▶ Aim:
Reproduce the lines of the records verbatim, starting at the line that contains "You are a computer-use agent. This" and ending at the line that contains "tap(162, 893)", inclusive.

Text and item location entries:
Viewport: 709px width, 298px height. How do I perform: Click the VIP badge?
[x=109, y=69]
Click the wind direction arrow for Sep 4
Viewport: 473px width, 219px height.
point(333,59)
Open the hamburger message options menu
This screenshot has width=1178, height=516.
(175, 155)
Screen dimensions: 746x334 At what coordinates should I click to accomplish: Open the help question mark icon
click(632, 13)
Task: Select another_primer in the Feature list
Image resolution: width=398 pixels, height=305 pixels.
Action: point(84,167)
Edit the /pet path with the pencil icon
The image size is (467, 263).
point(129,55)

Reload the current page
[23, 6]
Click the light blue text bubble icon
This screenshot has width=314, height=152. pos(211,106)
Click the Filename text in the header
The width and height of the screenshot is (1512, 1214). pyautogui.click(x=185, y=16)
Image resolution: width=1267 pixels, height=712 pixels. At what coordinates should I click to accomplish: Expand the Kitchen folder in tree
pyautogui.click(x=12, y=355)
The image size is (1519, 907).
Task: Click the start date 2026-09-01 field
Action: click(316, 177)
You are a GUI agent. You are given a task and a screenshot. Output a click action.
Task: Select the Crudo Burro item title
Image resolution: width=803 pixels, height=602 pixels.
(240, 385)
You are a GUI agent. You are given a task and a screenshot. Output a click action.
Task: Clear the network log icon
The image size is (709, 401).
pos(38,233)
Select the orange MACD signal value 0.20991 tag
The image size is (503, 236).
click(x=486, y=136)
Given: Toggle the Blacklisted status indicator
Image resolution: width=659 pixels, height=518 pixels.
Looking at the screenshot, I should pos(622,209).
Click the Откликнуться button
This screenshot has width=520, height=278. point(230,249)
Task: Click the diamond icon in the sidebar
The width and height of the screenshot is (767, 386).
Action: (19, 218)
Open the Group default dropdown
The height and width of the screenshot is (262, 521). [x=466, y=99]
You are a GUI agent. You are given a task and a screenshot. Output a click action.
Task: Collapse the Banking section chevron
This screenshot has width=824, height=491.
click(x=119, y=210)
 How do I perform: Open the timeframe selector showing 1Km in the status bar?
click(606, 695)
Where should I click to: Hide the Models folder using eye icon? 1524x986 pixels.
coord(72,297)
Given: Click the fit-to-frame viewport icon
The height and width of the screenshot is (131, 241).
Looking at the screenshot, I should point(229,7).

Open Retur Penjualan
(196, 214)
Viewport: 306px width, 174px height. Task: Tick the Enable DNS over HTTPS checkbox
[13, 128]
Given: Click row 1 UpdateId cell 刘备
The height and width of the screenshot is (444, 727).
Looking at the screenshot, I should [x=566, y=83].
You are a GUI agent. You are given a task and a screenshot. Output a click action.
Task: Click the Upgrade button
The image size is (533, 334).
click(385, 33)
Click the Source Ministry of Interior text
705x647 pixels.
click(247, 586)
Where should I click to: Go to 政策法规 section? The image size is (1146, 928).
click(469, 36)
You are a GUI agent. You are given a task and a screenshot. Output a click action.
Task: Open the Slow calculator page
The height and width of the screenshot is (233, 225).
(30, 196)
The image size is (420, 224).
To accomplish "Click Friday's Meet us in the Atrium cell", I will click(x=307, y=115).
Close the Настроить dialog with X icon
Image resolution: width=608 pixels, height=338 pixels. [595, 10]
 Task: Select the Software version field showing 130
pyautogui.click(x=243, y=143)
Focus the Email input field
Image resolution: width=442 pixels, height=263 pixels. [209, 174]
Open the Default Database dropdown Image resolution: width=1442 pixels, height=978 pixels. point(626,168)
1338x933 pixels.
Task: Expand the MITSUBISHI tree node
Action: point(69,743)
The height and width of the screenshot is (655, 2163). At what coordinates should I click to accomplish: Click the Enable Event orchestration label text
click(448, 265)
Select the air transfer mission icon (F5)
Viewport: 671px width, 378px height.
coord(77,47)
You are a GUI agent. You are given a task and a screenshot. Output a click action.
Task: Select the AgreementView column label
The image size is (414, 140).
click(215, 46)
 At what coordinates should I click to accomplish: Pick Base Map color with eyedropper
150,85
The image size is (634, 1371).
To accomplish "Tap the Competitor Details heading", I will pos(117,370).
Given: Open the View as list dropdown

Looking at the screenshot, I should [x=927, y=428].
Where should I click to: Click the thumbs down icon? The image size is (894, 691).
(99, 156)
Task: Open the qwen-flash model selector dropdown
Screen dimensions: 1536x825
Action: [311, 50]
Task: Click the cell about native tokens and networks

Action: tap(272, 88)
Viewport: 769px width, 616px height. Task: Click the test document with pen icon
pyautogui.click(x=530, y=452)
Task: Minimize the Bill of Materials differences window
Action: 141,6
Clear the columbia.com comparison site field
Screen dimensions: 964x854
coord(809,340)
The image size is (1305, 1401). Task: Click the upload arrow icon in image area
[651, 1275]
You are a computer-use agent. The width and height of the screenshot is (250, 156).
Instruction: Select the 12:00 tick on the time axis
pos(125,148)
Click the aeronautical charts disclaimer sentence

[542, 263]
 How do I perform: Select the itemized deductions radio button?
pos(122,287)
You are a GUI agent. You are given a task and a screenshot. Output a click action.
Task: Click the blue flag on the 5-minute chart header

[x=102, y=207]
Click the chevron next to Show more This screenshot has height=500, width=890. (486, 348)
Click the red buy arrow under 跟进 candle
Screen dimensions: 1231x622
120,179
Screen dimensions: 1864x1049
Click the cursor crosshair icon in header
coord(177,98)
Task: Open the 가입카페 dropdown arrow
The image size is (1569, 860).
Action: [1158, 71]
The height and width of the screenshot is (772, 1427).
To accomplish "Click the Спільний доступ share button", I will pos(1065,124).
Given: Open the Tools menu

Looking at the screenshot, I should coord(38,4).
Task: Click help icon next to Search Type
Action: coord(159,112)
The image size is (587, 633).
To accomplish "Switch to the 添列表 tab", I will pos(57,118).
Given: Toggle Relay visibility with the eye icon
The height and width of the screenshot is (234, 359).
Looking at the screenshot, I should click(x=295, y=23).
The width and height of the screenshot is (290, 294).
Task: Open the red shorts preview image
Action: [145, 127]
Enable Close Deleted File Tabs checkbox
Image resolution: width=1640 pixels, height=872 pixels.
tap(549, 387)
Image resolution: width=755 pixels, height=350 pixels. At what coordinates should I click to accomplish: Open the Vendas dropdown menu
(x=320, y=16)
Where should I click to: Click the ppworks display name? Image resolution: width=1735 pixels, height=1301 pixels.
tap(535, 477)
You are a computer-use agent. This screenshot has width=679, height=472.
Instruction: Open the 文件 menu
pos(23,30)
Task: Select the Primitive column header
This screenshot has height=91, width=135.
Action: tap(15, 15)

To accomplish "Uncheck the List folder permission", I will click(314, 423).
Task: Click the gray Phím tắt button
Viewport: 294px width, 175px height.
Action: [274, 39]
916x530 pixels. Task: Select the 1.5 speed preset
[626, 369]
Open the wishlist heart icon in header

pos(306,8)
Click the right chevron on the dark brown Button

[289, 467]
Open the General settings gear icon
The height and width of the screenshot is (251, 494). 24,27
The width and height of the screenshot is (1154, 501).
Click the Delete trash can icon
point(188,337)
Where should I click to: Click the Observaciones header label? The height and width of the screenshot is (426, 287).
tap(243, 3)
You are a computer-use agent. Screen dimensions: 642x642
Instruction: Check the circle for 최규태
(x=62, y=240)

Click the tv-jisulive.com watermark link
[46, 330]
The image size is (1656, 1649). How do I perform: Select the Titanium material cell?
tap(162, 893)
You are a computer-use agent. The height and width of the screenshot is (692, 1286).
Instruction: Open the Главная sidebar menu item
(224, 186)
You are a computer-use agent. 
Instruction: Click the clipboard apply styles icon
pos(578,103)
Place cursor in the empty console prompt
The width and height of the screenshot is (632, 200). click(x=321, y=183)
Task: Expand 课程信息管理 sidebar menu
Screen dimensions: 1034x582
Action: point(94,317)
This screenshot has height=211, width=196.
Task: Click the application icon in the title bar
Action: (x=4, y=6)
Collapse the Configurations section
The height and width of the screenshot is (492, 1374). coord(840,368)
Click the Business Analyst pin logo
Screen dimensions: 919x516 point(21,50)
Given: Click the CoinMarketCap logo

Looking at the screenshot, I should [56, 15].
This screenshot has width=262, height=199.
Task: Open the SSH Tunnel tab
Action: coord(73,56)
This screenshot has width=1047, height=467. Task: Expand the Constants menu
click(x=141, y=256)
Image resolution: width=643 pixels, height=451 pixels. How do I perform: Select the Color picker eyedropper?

▶ Output below:
You are a computer-use agent. This screenshot has width=679, height=472.
Instruction: Open the 文件 menu
pos(23,30)
Task: Select the Primitive column header
This screenshot has height=91, width=135.
Action: tap(15, 15)

To accomplish "Uncheck the List folder permission", I will click(314, 423).
Task: Click the gray Phím tắt button
Viewport: 294px width, 175px height.
Action: [274, 39]
916x530 pixels. Task: Select the 1.5 speed preset
[626, 369]
Open the wishlist heart icon in header

pos(306,8)
Click the right chevron on the dark brown Button

[289, 467]
Open the General settings gear icon
The height and width of the screenshot is (251, 494). 24,27
The width and height of the screenshot is (1154, 501).
Click the Delete trash can icon
point(188,337)
Where should I click to: Click the Observaciones header label? The height and width of the screenshot is (426, 287).
tap(243, 3)
You are a computer-use agent. Screen dimensions: 642x642
Instruction: Check the circle for 최규태
(x=62, y=240)

Click the tv-jisulive.com watermark link
[46, 330]
The image size is (1656, 1649). How do I perform: Select the Titanium material cell?
tap(162, 893)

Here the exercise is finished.